§ Exercise instructions: Below is a listing; write it out exactly and drop any images from it.

###

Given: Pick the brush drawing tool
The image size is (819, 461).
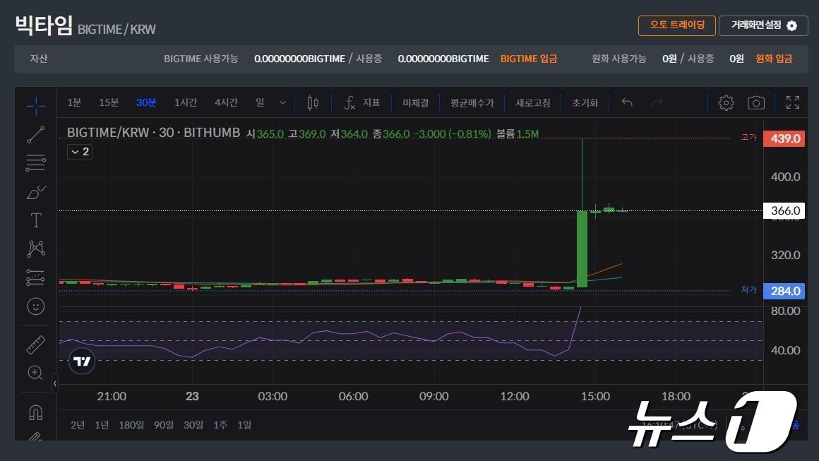Looking at the screenshot, I should click(35, 191).
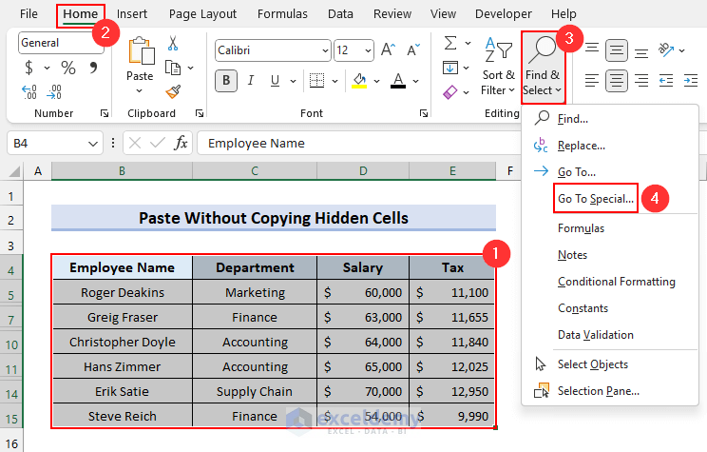This screenshot has width=707, height=452.
Task: Click the Sort & Filter button
Action: pos(498,65)
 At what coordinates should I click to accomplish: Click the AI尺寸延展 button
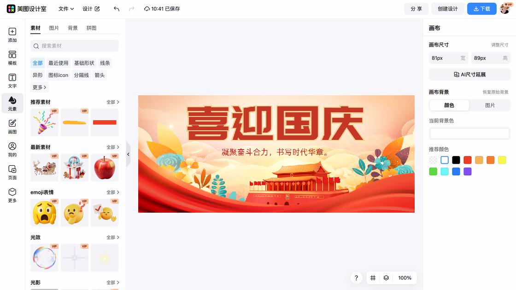pyautogui.click(x=469, y=75)
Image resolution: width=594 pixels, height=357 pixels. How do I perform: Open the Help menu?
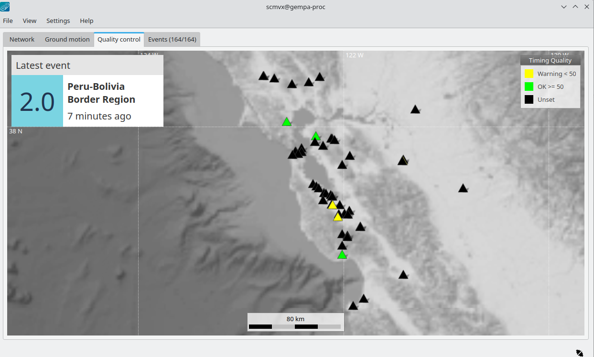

###

§ Response area:
Given: Pick the brush drawing tool
The image size is (819, 461).
Looking at the screenshot, I should click(35, 191).
This screenshot has width=707, height=452.
Task: Click the Sort & Filter button
Action: pos(498,65)
 At what coordinates should I click to accomplish: Click the AI尺寸延展 button
pyautogui.click(x=469, y=75)
Image resolution: width=594 pixels, height=357 pixels. How do I perform: Open the Help menu?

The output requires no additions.